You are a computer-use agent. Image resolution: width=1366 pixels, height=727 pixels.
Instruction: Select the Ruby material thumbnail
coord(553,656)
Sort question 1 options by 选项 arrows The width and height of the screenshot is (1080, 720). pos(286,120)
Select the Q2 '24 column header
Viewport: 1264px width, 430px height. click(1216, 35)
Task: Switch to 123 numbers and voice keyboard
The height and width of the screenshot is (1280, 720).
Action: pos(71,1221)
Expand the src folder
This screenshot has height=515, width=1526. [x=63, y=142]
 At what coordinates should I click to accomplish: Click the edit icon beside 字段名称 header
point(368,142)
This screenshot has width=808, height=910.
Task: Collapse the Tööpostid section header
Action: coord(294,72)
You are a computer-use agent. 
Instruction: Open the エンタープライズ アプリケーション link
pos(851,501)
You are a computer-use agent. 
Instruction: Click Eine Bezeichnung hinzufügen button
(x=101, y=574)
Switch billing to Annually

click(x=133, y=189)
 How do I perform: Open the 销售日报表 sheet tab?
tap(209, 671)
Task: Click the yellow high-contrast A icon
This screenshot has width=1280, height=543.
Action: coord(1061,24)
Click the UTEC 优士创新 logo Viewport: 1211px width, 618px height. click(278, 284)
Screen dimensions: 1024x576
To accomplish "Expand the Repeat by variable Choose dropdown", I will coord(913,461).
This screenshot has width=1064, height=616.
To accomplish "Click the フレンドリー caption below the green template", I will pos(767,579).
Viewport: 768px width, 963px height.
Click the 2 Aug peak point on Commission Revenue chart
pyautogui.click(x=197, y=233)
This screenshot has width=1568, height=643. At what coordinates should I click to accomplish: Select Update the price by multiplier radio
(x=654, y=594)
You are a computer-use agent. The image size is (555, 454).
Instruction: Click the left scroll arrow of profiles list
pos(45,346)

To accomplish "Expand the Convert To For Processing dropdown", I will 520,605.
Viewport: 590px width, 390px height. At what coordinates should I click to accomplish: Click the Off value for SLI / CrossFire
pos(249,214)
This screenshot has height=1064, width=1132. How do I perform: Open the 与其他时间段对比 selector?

_ _ _ _ _ _ _

## [Task requirements]
Reproduce all of the material above word for word.

## [Result]
You are a computer-use agent. Image resolution: width=1366 pixels, height=727 pixels.
Instruction: Select the Ruby material thumbnail
coord(553,656)
Sort question 1 options by 选项 arrows The width and height of the screenshot is (1080, 720). pos(286,120)
Select the Q2 '24 column header
Viewport: 1264px width, 430px height. click(1216, 35)
Task: Switch to 123 numbers and voice keyboard
The height and width of the screenshot is (1280, 720).
Action: pos(71,1221)
Expand the src folder
This screenshot has height=515, width=1526. [x=63, y=142]
 At what coordinates should I click to accomplish: Click the edit icon beside 字段名称 header
point(368,142)
This screenshot has width=808, height=910.
Task: Collapse the Tööpostid section header
Action: coord(294,72)
You are a computer-use agent. 
Instruction: Open the エンタープライズ アプリケーション link
pos(851,501)
You are a computer-use agent. 
Instruction: Click Eine Bezeichnung hinzufügen button
(x=101, y=574)
Switch billing to Annually

click(x=133, y=189)
 How do I perform: Open the 销售日报表 sheet tab?
tap(209, 671)
Task: Click the yellow high-contrast A icon
This screenshot has width=1280, height=543.
Action: coord(1061,24)
Click the UTEC 优士创新 logo Viewport: 1211px width, 618px height. click(278, 284)
Screen dimensions: 1024x576
To accomplish "Expand the Repeat by variable Choose dropdown", I will coord(913,461).
This screenshot has width=1064, height=616.
To accomplish "Click the フレンドリー caption below the green template", I will pos(767,579).
Viewport: 768px width, 963px height.
Click the 2 Aug peak point on Commission Revenue chart
pyautogui.click(x=197, y=233)
This screenshot has width=1568, height=643. At what coordinates should I click to accomplish: Select Update the price by multiplier radio
(x=654, y=594)
You are a computer-use agent. The image size is (555, 454).
Instruction: Click the left scroll arrow of profiles list
pos(45,346)

To accomplish "Expand the Convert To For Processing dropdown", I will 520,605.
Viewport: 590px width, 390px height. At what coordinates should I click to accomplish: Click the Off value for SLI / CrossFire
pos(249,214)
This screenshot has height=1064, width=1132. How do I perform: Open the 与其他时间段对比 selector?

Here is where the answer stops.